Sneakerheads aren’t a new phenomenon but what’s interesting is how the category has expanded to include high-fashion tastemakers and the everyday consumer who wants to feel on-trend.
The answer behind this seismic change is simple, the pandemic, and yet layered. There are cyclic changes in fashion, and one such change coincided with the global pandemic, where practicality and comfort were suddenly at the forefront of our sartorial choices. What we buy no longer needs to be just fashionable but also practical.
If earlier people were drawn by the story and style of luxury products—think handsewn loafers made with premium Italian leather—today, they are just as invested, monetarily and emotionally, in a pair of sneakers that is comfortable and functional.

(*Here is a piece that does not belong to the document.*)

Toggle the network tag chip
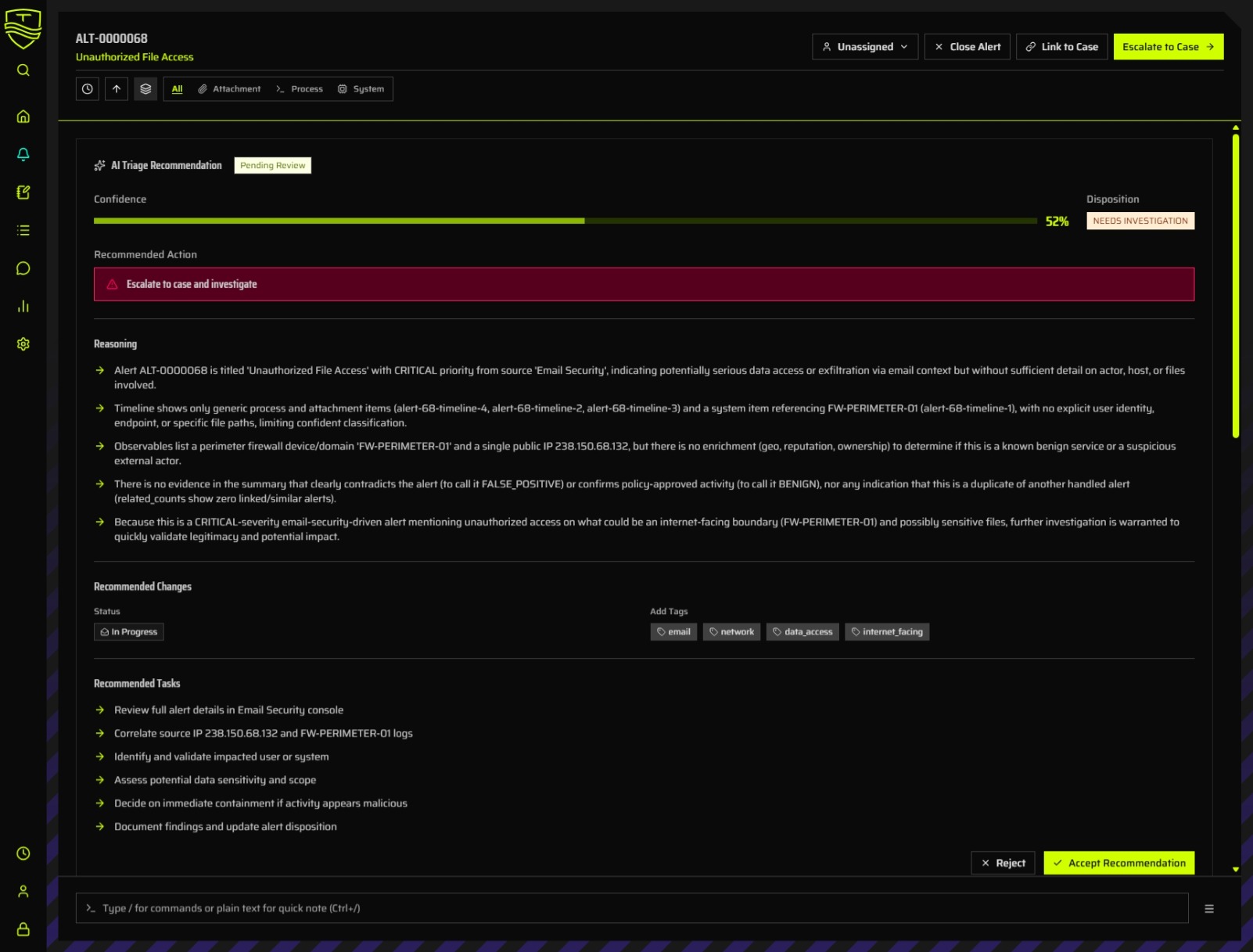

The pandemic changed people’s perspective on what they needed and why. You were working from home without putting on a suit. There were no parties or red carpet events to go for. Far fewer people wanted to buy an expensive suit or costly shoes. What people wanted and pursued was comfort, and lockdowns made people further prioritise comfort. That was the biggest propeller for pushing athleisure into the forefront.
More than a trend
When people started buying Nike Air Jordans or Adidas Yeezys because their favourite actor or rapper or influencer wore them, sneakers became more than just a trend. They suddenly became cultural commodities that were functional and fashionable. If sneakers were seen as casual, now they are coveted.
Even luxury fashion houses, from Gucci to Dior and Balenciaga, have become more involved in the luxury sneaker market. Whether it’s a Nike Dunk SB x Travis Scott collaboration or limited edition Jordan 1 Retro High Dior, the shoe is a unique piece of art. They are the result of two creative energies coming together to tell a story. As status symbols go, sneakers go beyond being a combination of premium materials, innovative design and eye-catching aesthetics. They combine social significance and individual history to tell a brand story that you want to be part of.

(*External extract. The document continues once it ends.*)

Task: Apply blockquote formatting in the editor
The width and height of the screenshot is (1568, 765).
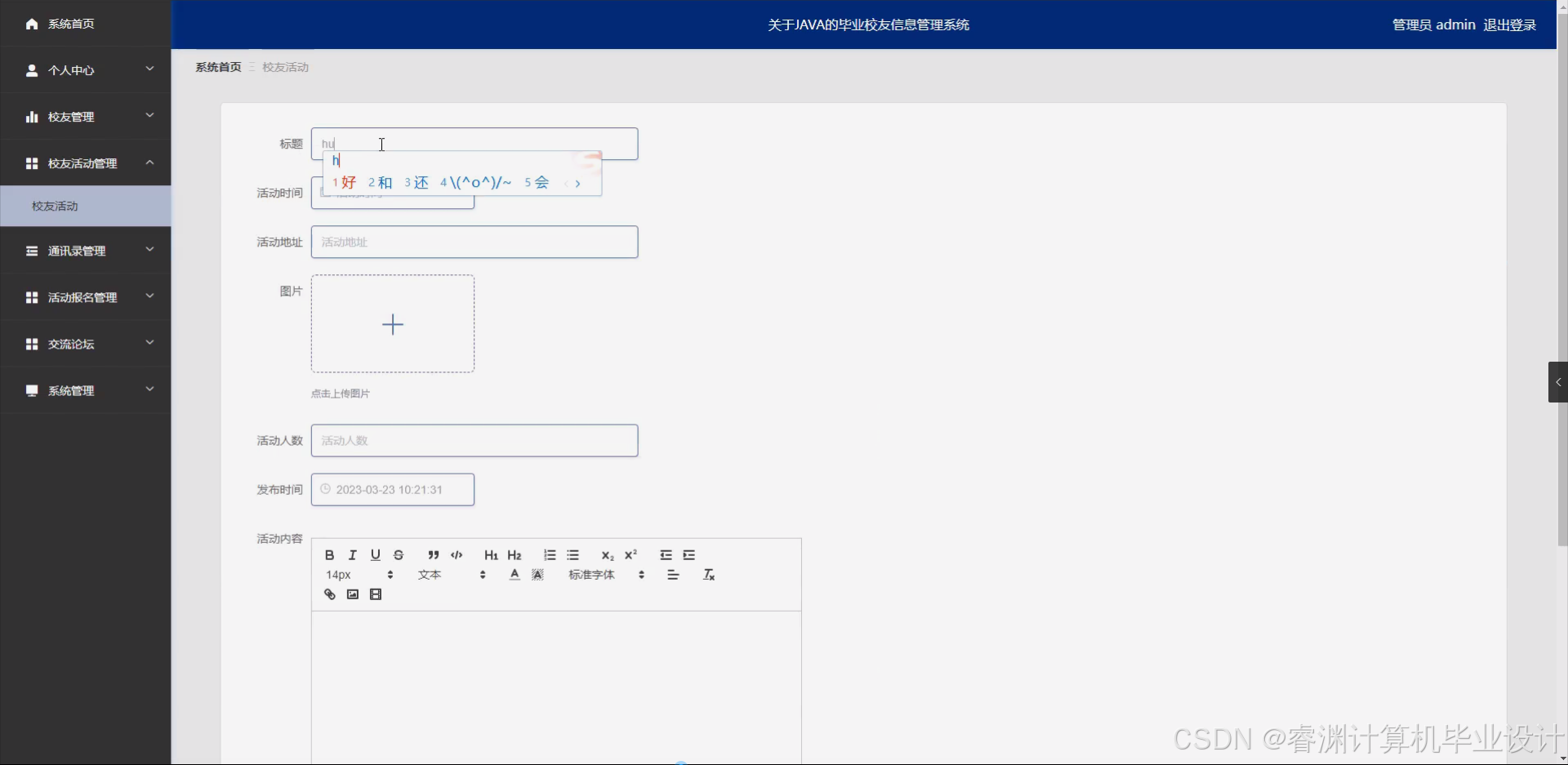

The beauty of this fashion shift is that it has swept everyone up, from an eight-yea- old to a 75-year-old.
The sneaker market runs on hype, and FOMO when it comes to coveted limited editions, like retro Air Jordans or Yeezys. Analysis show when Netflix aired The Last Dance, a 10-episode documentary about Michael Jordan and the ’90s Chicago Bulls dynasty in April 2020, interest in Air Jordans went through the roof.

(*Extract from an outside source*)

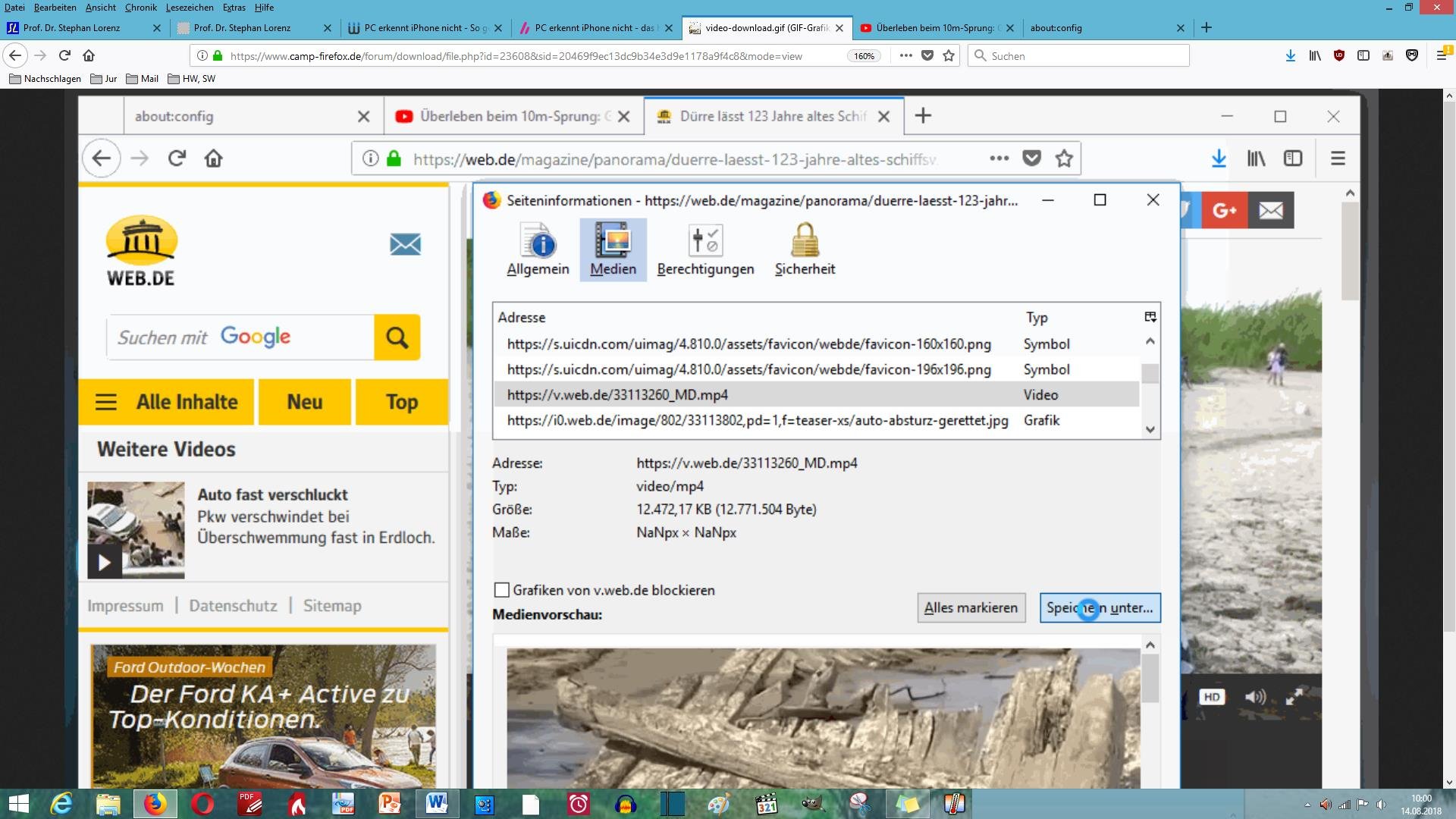Click the blue WEB.DE mail envelope icon
1456x819 pixels.
tap(405, 244)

What's more, scarcity is the name of the game. There are a limited number of Air Jordans, Nike SB Dunks and Adidas Yeezys in the market and hundreds of people are clamouring for them. Few weeks ago, rapper Travis Scott’s 30-minute raffle window for the Air Trainer 1 had “over 1 million entries.”
An asset class
The laws of the market apply to sneaker culture as well. If there is a demand, it must be met. This is where sneaker resellers come into play.
Sneaker trading has long been a money spinner, but the pandemic brought more people, with more free time and an eye on the prize, into the game. The market in India has thousands of casual sellers alongside a handful of serious market players.
We’re seeing more customers who are thinking about sneakers as an alternative asset class, one that often yields better returns than stocks or crypto.
How’s this for ROI? I bought two shoes, one for ₹60,000, and other, ₹30,000, two years ago. Today their value stands at ₹2,17,000 and ₹90,000, respectively.
Sneakers have become investible fashion. The global sneaker resale market was valued at $10 billion in 2021, according to a report by Piper Sandler. In India, the size of the resale market is likely to be $1 billion by end of this year.
Whether pursued as a status symbol, investment vehicle or for pure passion, sneaker culture is here to stay.
Anchit Kapil is the co-founder of Crepdog Crew.